> Listed records
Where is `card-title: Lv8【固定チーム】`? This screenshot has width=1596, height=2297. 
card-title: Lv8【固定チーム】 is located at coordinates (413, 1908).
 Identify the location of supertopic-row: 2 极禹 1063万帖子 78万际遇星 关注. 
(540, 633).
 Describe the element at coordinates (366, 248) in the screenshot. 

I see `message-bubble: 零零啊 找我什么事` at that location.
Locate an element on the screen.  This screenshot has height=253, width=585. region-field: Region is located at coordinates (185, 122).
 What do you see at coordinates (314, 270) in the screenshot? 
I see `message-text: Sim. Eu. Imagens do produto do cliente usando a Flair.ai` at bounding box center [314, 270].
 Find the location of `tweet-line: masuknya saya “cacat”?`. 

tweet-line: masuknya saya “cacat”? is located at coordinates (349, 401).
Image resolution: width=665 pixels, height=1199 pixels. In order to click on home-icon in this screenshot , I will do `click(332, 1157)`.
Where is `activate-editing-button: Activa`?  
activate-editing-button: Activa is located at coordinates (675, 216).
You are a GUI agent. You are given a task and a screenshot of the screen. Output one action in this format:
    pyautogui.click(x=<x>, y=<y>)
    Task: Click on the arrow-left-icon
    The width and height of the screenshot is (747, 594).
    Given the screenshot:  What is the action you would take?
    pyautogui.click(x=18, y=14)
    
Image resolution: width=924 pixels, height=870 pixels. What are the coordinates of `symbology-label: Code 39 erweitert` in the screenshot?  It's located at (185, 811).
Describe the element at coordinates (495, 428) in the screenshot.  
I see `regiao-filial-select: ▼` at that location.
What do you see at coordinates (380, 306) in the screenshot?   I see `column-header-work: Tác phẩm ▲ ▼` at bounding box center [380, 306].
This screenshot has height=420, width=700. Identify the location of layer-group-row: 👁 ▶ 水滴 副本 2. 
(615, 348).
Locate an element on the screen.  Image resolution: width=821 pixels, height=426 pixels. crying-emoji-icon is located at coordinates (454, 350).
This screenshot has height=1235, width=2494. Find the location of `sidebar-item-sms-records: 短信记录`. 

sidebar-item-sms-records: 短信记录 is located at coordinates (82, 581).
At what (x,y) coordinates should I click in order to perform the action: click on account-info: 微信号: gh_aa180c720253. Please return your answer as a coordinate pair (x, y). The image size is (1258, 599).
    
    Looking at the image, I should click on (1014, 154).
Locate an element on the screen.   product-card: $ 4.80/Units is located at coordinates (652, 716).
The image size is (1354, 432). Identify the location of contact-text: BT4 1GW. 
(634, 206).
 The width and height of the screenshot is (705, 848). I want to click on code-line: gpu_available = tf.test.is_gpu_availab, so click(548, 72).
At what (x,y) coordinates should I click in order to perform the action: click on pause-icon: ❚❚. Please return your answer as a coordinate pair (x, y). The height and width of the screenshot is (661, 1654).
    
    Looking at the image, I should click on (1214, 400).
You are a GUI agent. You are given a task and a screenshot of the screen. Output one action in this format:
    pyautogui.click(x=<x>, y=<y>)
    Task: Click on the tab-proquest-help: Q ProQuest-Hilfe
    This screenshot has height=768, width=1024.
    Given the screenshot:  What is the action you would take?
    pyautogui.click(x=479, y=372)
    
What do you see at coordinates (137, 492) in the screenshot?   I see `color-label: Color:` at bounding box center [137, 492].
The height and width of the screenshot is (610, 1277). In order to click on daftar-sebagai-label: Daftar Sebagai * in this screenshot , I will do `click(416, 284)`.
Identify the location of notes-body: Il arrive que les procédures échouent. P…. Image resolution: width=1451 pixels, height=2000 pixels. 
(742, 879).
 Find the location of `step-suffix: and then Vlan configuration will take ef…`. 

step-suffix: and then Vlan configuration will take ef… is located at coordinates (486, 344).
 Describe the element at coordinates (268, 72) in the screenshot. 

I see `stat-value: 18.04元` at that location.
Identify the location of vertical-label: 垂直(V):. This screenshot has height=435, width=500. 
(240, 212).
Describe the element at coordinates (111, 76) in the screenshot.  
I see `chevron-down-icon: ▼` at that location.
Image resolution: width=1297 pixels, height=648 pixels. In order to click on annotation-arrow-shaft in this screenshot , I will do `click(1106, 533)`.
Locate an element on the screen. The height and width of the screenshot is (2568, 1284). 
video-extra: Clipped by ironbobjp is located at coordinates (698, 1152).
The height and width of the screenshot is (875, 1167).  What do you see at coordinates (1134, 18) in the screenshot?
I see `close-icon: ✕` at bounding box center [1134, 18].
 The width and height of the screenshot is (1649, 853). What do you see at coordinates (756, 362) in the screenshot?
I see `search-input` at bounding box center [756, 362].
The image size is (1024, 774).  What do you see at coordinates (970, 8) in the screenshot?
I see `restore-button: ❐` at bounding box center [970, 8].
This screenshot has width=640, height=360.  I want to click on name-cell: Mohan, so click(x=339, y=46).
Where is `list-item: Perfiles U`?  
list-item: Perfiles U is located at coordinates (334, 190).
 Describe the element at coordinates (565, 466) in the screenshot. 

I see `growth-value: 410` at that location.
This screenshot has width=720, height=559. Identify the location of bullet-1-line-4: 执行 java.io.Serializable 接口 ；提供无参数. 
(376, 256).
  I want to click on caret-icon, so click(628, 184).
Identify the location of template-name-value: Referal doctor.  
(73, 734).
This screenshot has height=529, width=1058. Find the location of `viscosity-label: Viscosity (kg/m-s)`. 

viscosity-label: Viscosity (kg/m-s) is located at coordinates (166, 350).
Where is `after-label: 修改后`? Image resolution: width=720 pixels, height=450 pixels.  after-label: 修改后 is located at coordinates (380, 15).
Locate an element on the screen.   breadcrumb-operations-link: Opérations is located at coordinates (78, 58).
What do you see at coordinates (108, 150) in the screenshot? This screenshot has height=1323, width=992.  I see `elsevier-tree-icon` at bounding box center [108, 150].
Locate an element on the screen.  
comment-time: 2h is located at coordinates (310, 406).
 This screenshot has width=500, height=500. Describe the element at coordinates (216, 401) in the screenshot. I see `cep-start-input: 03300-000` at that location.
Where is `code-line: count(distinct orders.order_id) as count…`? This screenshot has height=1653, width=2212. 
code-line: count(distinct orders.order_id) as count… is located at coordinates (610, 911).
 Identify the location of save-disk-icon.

> Problem to solve
Edit the items above by replacing "Identify the location of" with "Find the position of" wherever it occurs, leaving every other part unchanged.

> Written response
Where is `card-title: Lv8【固定チーム】`? This screenshot has width=1596, height=2297. 
card-title: Lv8【固定チーム】 is located at coordinates (413, 1908).
 Find the position of supertopic-row: 2 极禹 1063万帖子 78万际遇星 关注. 
(540, 633).
 Describe the element at coordinates (366, 248) in the screenshot. 

I see `message-bubble: 零零啊 找我什么事` at that location.
Locate an element on the screen.  This screenshot has height=253, width=585. region-field: Region is located at coordinates (185, 122).
 What do you see at coordinates (314, 270) in the screenshot? 
I see `message-text: Sim. Eu. Imagens do produto do cliente usando a Flair.ai` at bounding box center [314, 270].
 Find the location of `tweet-line: masuknya saya “cacat”?`. 

tweet-line: masuknya saya “cacat”? is located at coordinates (349, 401).
Image resolution: width=665 pixels, height=1199 pixels. In order to click on home-icon in this screenshot , I will do `click(332, 1157)`.
Where is `activate-editing-button: Activa`?  
activate-editing-button: Activa is located at coordinates (675, 216).
You are a GUI agent. You are given a task and a screenshot of the screen. Output one action in this format:
    pyautogui.click(x=<x>, y=<y>)
    Task: Click on the arrow-left-icon
    The width and height of the screenshot is (747, 594).
    Given the screenshot:  What is the action you would take?
    pyautogui.click(x=18, y=14)
    
Image resolution: width=924 pixels, height=870 pixels. What are the coordinates of `symbology-label: Code 39 erweitert` in the screenshot?  It's located at (185, 811).
Describe the element at coordinates (495, 428) in the screenshot.  
I see `regiao-filial-select: ▼` at that location.
What do you see at coordinates (380, 306) in the screenshot?   I see `column-header-work: Tác phẩm ▲ ▼` at bounding box center [380, 306].
This screenshot has height=420, width=700. Find the position of layer-group-row: 👁 ▶ 水滴 副本 2. 
(615, 348).
Locate an element on the screen.  Image resolution: width=821 pixels, height=426 pixels. crying-emoji-icon is located at coordinates (454, 350).
This screenshot has height=1235, width=2494. Find the location of `sidebar-item-sms-records: 短信记录`. 

sidebar-item-sms-records: 短信记录 is located at coordinates (82, 581).
At what (x,y) coordinates should I click in order to perform the action: click on account-info: 微信号: gh_aa180c720253. Please return your answer as a coordinate pair (x, y). The image size is (1258, 599).
    
    Looking at the image, I should click on (1014, 154).
Locate an element on the screen.   product-card: $ 4.80/Units is located at coordinates (652, 716).
The image size is (1354, 432). Find the position of contact-text: BT4 1GW. 
(634, 206).
 The width and height of the screenshot is (705, 848). I want to click on code-line: gpu_available = tf.test.is_gpu_availab, so click(548, 72).
At what (x,y) coordinates should I click in order to perform the action: click on pause-icon: ❚❚. Please return your answer as a coordinate pair (x, y). The height and width of the screenshot is (661, 1654).
    
    Looking at the image, I should click on (1214, 400).
You are a GUI agent. You are given a task and a screenshot of the screen. Output one action in this format:
    pyautogui.click(x=<x>, y=<y>)
    Task: Click on the tab-proquest-help: Q ProQuest-Hilfe
    This screenshot has height=768, width=1024.
    Given the screenshot:  What is the action you would take?
    pyautogui.click(x=479, y=372)
    
What do you see at coordinates (137, 492) in the screenshot?   I see `color-label: Color:` at bounding box center [137, 492].
The height and width of the screenshot is (610, 1277). In order to click on daftar-sebagai-label: Daftar Sebagai * in this screenshot , I will do `click(416, 284)`.
Find the position of notes-body: Il arrive que les procédures échouent. P…. Image resolution: width=1451 pixels, height=2000 pixels. 
(742, 879).
 Find the location of `step-suffix: and then Vlan configuration will take ef…`. 

step-suffix: and then Vlan configuration will take ef… is located at coordinates (486, 344).
 Describe the element at coordinates (268, 72) in the screenshot. 

I see `stat-value: 18.04元` at that location.
Find the position of vertical-label: 垂直(V):. This screenshot has height=435, width=500. 
(240, 212).
Describe the element at coordinates (111, 76) in the screenshot.  
I see `chevron-down-icon: ▼` at that location.
Image resolution: width=1297 pixels, height=648 pixels. In order to click on annotation-arrow-shaft in this screenshot , I will do `click(1106, 533)`.
Locate an element on the screen. The height and width of the screenshot is (2568, 1284). 
video-extra: Clipped by ironbobjp is located at coordinates (698, 1152).
The height and width of the screenshot is (875, 1167).  What do you see at coordinates (1134, 18) in the screenshot?
I see `close-icon: ✕` at bounding box center [1134, 18].
 The width and height of the screenshot is (1649, 853). What do you see at coordinates (756, 362) in the screenshot?
I see `search-input` at bounding box center [756, 362].
The image size is (1024, 774).  What do you see at coordinates (970, 8) in the screenshot?
I see `restore-button: ❐` at bounding box center [970, 8].
This screenshot has width=640, height=360.  I want to click on name-cell: Mohan, so click(x=339, y=46).
Where is `list-item: Perfiles U`?  
list-item: Perfiles U is located at coordinates (334, 190).
 Describe the element at coordinates (565, 466) in the screenshot. 

I see `growth-value: 410` at that location.
This screenshot has width=720, height=559. Find the position of bullet-1-line-4: 执行 java.io.Serializable 接口 ；提供无参数. 
(376, 256).
  I want to click on caret-icon, so click(628, 184).
Find the position of template-name-value: Referal doctor.  
(73, 734).
This screenshot has height=529, width=1058. Find the location of `viscosity-label: Viscosity (kg/m-s)`. 

viscosity-label: Viscosity (kg/m-s) is located at coordinates (166, 350).
Where is `after-label: 修改后`? Image resolution: width=720 pixels, height=450 pixels.  after-label: 修改后 is located at coordinates (380, 15).
Locate an element on the screen.   breadcrumb-operations-link: Opérations is located at coordinates (78, 58).
What do you see at coordinates (108, 150) in the screenshot? This screenshot has height=1323, width=992.  I see `elsevier-tree-icon` at bounding box center [108, 150].
Locate an element on the screen.  
comment-time: 2h is located at coordinates (310, 406).
 This screenshot has width=500, height=500. Describe the element at coordinates (216, 401) in the screenshot. I see `cep-start-input: 03300-000` at that location.
Where is `code-line: count(distinct orders.order_id) as count…`? This screenshot has height=1653, width=2212. 
code-line: count(distinct orders.order_id) as count… is located at coordinates (610, 911).
 Find the position of save-disk-icon.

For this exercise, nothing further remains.